Artificial Epidemics: How Medical Activism Has Inflated the Diagnosis of Prostate Cancer and Depression

ARTIFICIAL EPIDEMICS: How Medical Activism Has Inflated the Diagnosis of Prostate Cancer and Depression

In the mid-1990s I found myself on a committee charged with reviewing medical expenditures under my university’s health plan. Like the rest of the country, the members of the plan had fallen in love with anti-depressants, which accounted for our largest single drug expense—several hundred thousand dollars annually, as I recall. When someone around the table commented that this was a lot of money to be laying out for mood-altering pills, a defender countered, “If they prevent one suicide, they’re worth it!” Argument ceased.

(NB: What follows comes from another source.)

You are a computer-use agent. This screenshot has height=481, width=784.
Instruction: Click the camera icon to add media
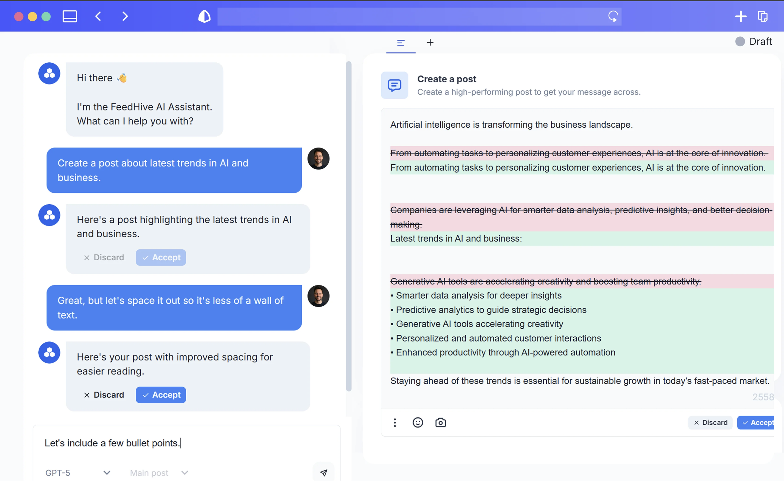(441, 422)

No one in the room, including myself, was aware that anti-depressants actually increase the risk of suicide, particularly in patients up to twenty-four years of age.

As it happened, my health plan also recommended prostate-cancer screening for all men over age fifty and offered it free. At the time I was not only unaware of any argument against early detection of cancer, I could not have conceived of the possibility of such an argument. The principle that early detection saves lives seemed as intuitive as an axiom, or rather it would have seemed so if I had thought about it at all. Like millions of other men, I therefore signed up for PSA (prostate-specific antigen) testing. Only later, after I began an irreversible journey, did I come to learn that the merit of prostate-cancer screening was hotly debated in the medical literature right from the beginning of the PSA era twenty years ago, and that the harms of PSA testing were and are much more certain than its benefits. I had no idea a screening test could harm. Once that fallacy was cleared up, I asked my Wellness Program to provide information about PSA testing, both pro and con, to eligible men. Arguing that if she provided for informed consent in the case of PSA testing she would have to do so for other tests too, the Wellness administrator refused.